Assay of angiotensin I-converting enzyme-inhibiting activity based on the detection of 3-hydroxybutyric acid

• Published in: Analytical biochemistry Vol. 364; no. 2; pp. 104 - 111
• Main Authors: Lam, Le Hoang, Shimamura, Tomoko, Sakaguchi, Ken, Noguchi, Katsuya, Ishiyama, Munetaka, Fujimura, Yume, Ukeda, Hiroyuki
• Format: Journal Article
• Language: English
• Published: United States Elsevier Inc 15.05.2007
• Subjects: 3-Hydroxybutyric acid; 3-Hydroxybutyric Acid - analysis; 3-Hydroxybutyric Acid - chemical synthesis; 3-Hydroxybutyric Acid - chemistry; 3HB-GGG; ACE; Angiotensin-Converting Enzyme Inhibitors - chemistry; Angiotensin-Converting Enzyme Inhibitors - classification; Animals; Antihypertension; Biochemistry - methods; Calibration; Captopril - chemistry; Drug Evaluation, Preclinical - methods; Fagopyrum - chemistry; Feasibility Studies; Food Analysis - methods; Formazans - chemistry; Garlic - chemistry; Hippurates - chemistry; Hydrolysis; Hydroxybutyrates; Indicators and Reagents; Inhibitory Concentration 50; Molecular Structure; Oligopeptides - analysis; Oligopeptides - chemical synthesis; Oligopeptides - chemistry; Rabbits; Reference Standards; Reproducibility of Results; Sensitivity and Specificity; Spectrophotometry; Substrate Specificity; Antihypertension; ACE; 3HB-GGG; 3-Hydroxybutyric acid
• ISSN: 0003-2697; 1096-0309
• DOI: 10.1016/j.ab.2007.02.017

Hypertension and related diseases afflict millions of individuals worldwide, and many investigations of angiotensin I-converting enzyme (ACE) activity have been carried out. Most of these have used hippuryl-histidyl-leucine (HHL) as a substrate for ACE reaction with considerable interferences. Here we propose the use of a new substrate, 3-hydroxybutyrylglycyl-glycyl-glycine (3HB-GGG) for the screening of ACE inhibitors. Under the actions of ACE and aminoacylase, 3HB-GGG is cleaved into amino acids (Gly and Gly-Gly) and 3-hydroxybutyric acid (3HB). The assay conditions were optimized and applied to monitor the ACE inhibitory activity in terms of 3HB measured using an F-kit.
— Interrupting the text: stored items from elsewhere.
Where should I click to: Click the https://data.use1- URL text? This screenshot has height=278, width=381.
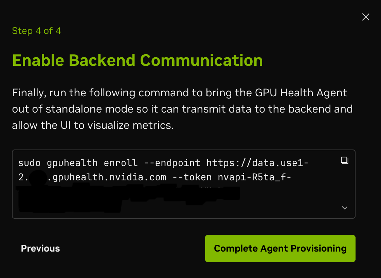257,163
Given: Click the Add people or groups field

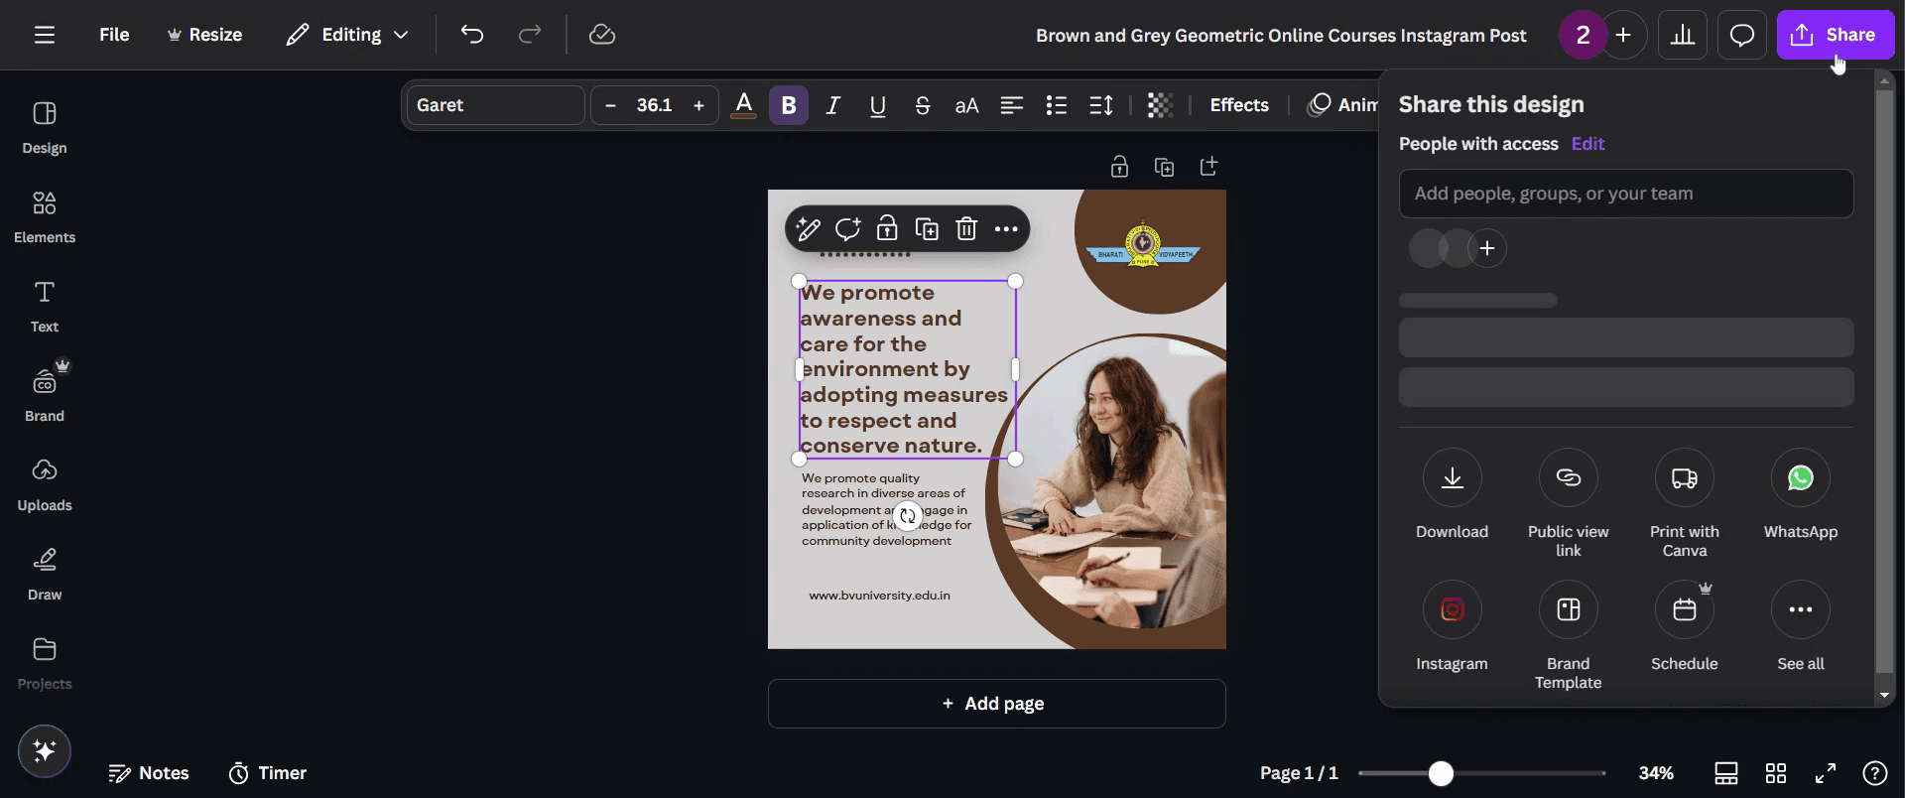Looking at the screenshot, I should (x=1626, y=194).
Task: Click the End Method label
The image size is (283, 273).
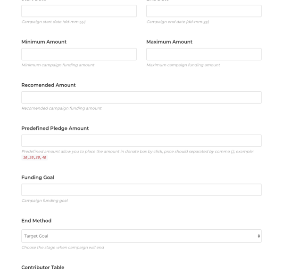Action: point(36,220)
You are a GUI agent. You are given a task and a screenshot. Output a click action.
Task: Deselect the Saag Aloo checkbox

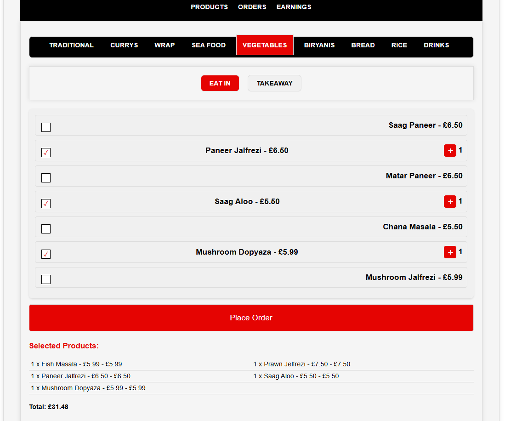[x=45, y=203]
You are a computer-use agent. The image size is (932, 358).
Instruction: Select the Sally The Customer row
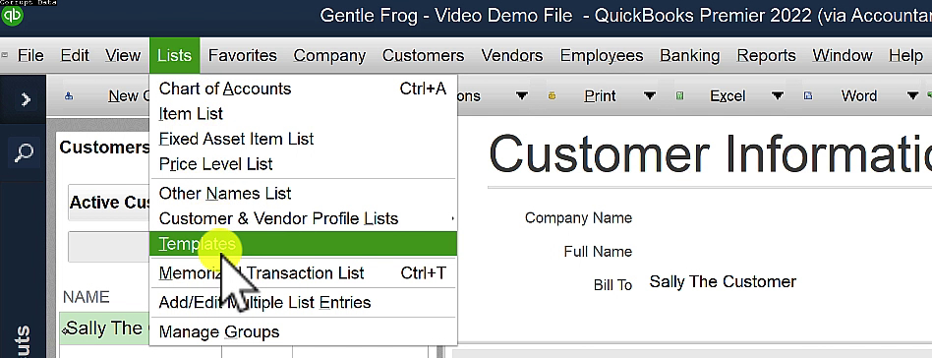pyautogui.click(x=104, y=328)
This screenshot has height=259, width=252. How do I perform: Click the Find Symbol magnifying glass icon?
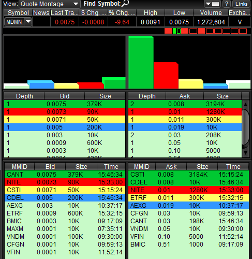[125, 3]
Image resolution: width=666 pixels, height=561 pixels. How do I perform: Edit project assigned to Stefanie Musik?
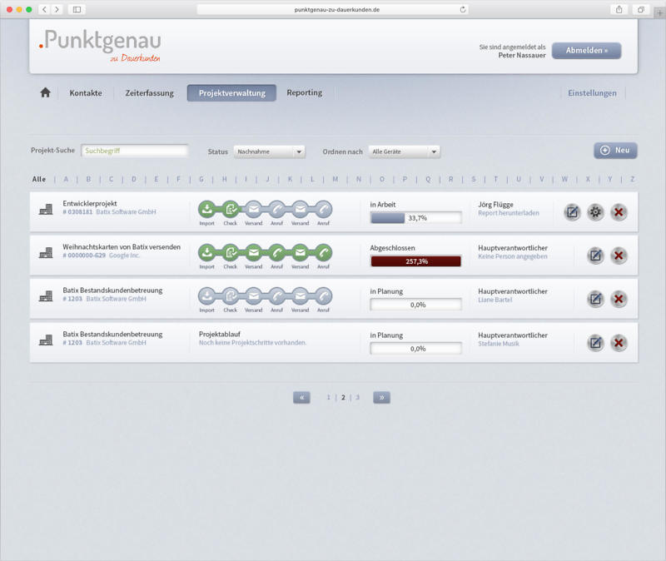pos(595,342)
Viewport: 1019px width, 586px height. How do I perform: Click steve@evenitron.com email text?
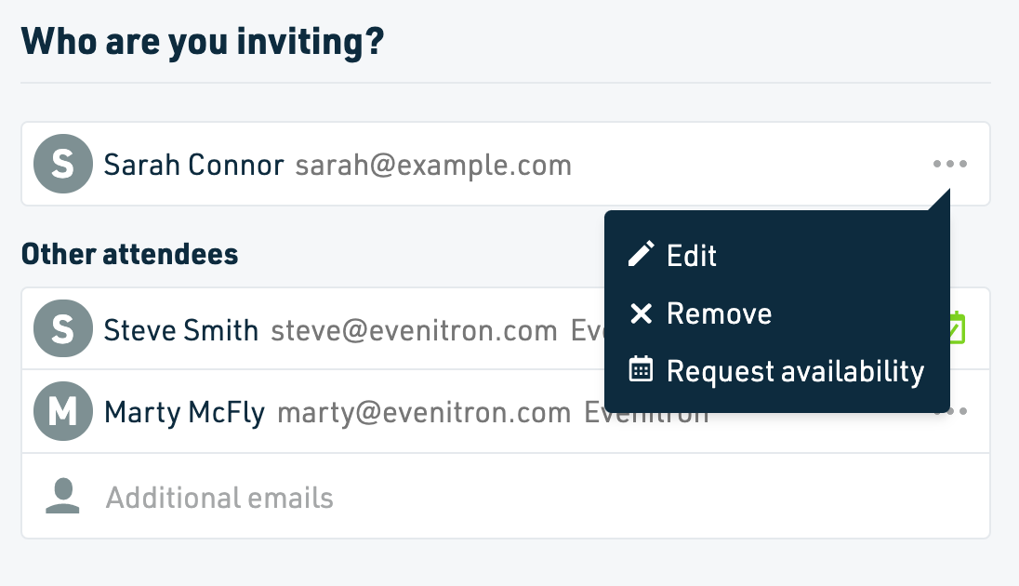tap(414, 330)
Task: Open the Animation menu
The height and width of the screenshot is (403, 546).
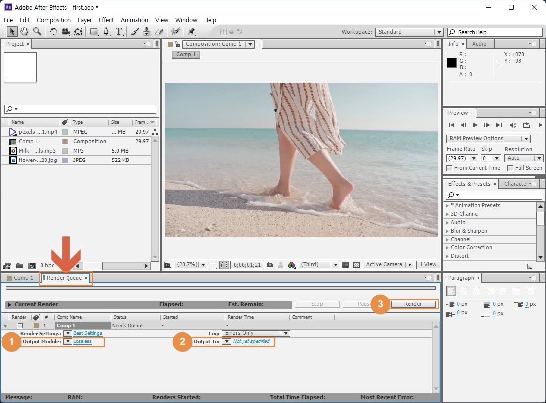Action: (134, 20)
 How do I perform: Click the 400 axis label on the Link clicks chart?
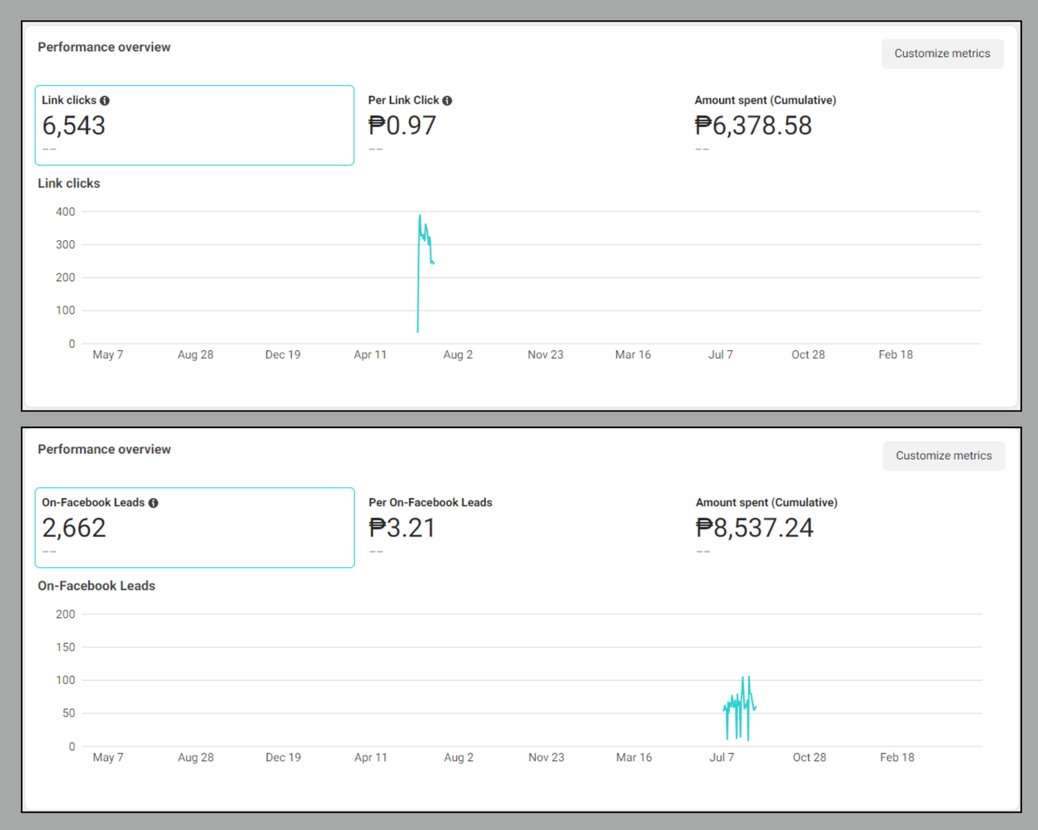coord(65,212)
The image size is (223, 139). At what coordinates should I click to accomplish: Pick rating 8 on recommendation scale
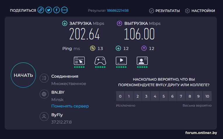pyautogui.click(x=190, y=96)
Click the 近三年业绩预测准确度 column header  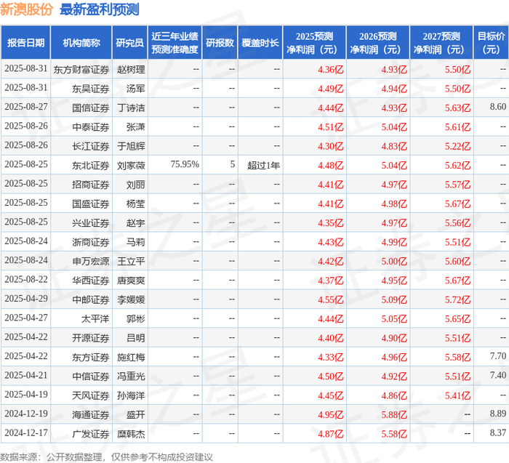click(175, 42)
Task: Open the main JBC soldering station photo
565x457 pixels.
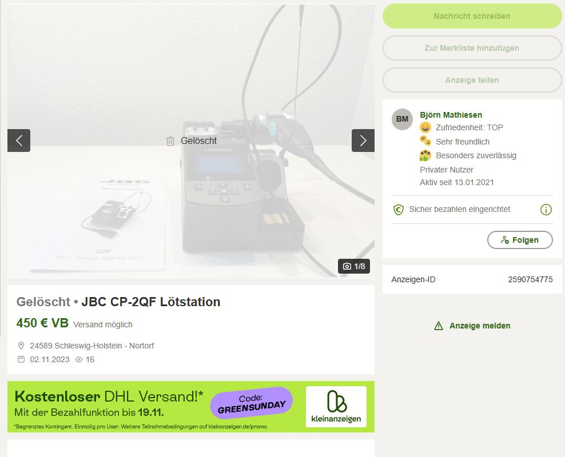Action: click(191, 141)
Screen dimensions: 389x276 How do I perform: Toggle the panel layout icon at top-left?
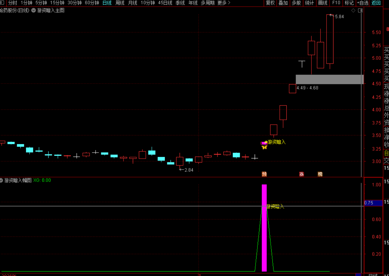click(x=2, y=3)
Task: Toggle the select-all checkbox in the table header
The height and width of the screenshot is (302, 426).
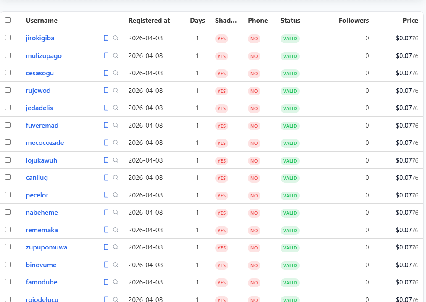Action: point(8,20)
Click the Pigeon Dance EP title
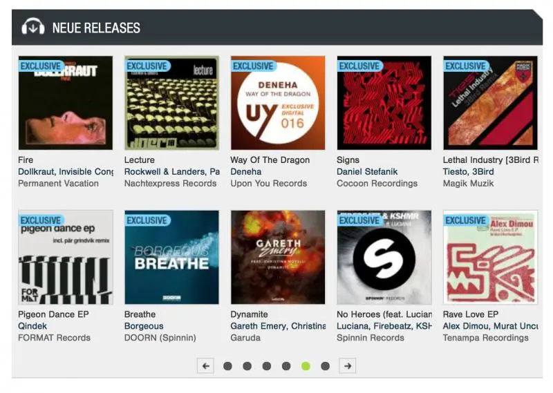This screenshot has width=553, height=393. coord(53,314)
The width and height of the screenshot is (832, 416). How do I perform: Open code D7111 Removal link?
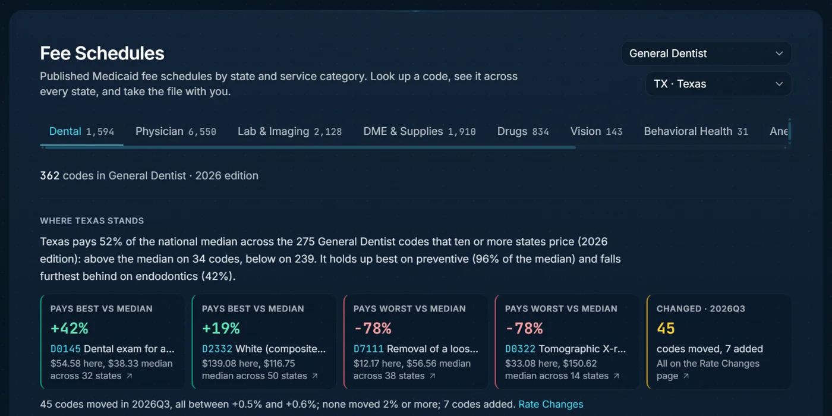tap(416, 349)
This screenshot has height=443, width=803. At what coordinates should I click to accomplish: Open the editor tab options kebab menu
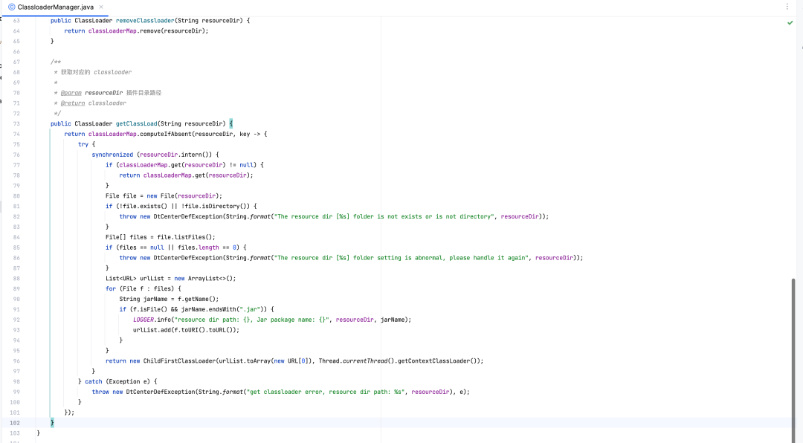click(x=787, y=6)
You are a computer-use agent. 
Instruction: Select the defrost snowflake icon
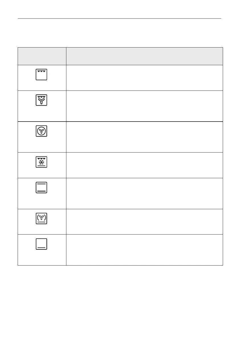tap(41, 162)
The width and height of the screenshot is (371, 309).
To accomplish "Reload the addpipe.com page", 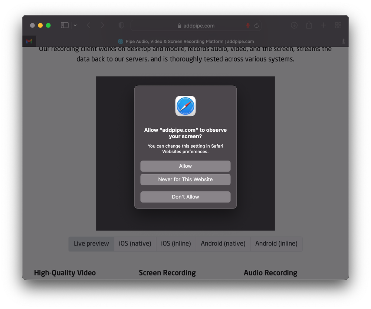I will point(256,25).
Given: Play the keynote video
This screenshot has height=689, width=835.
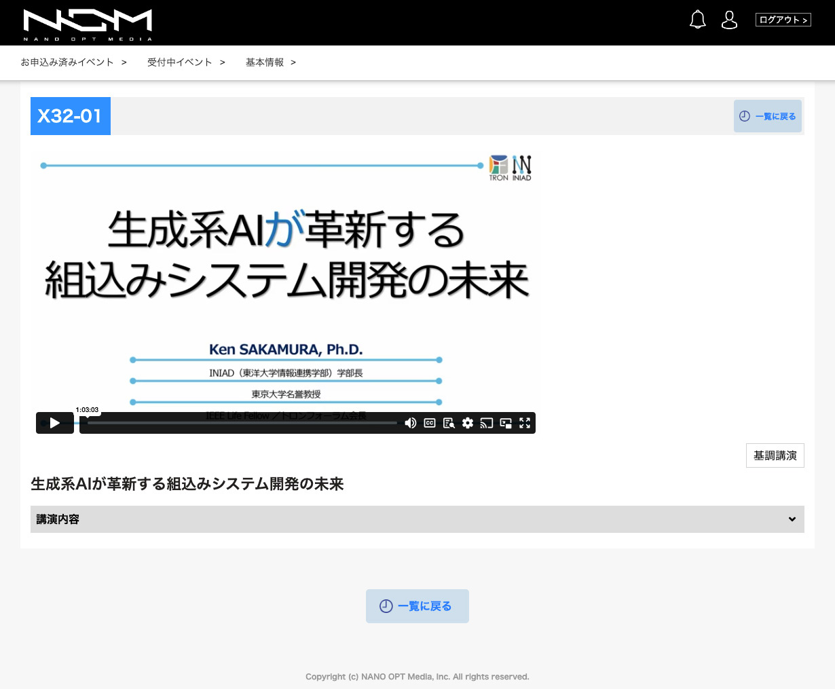Looking at the screenshot, I should click(55, 423).
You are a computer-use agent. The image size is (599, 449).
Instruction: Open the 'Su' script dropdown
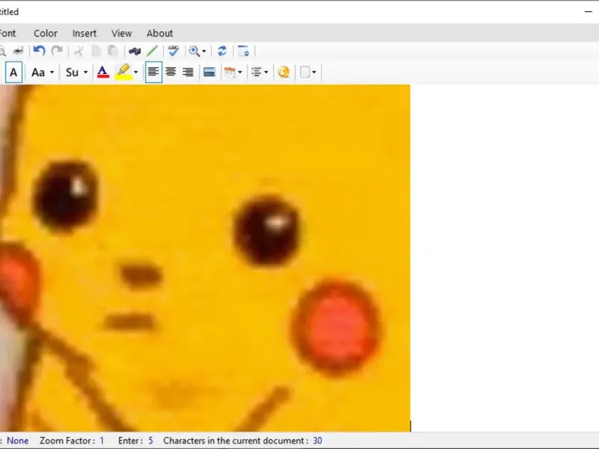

Under the optimum assay parameters—ACE (0.2 U/ml) and aminoacylase (172 kU/ml) incubated with 3HB-GGG (3.4 mg/ml) at 37 °C for 30 min—the Gly-Gly and Gly cleaved from 3HB-GGG by enzymes was able to be identified, affirming the feasibility of substituting 3HB-GGG for the conventional substrate HHL. In addition, the current method was more sensitive, accurate, rapid, and convenient than the conventional method.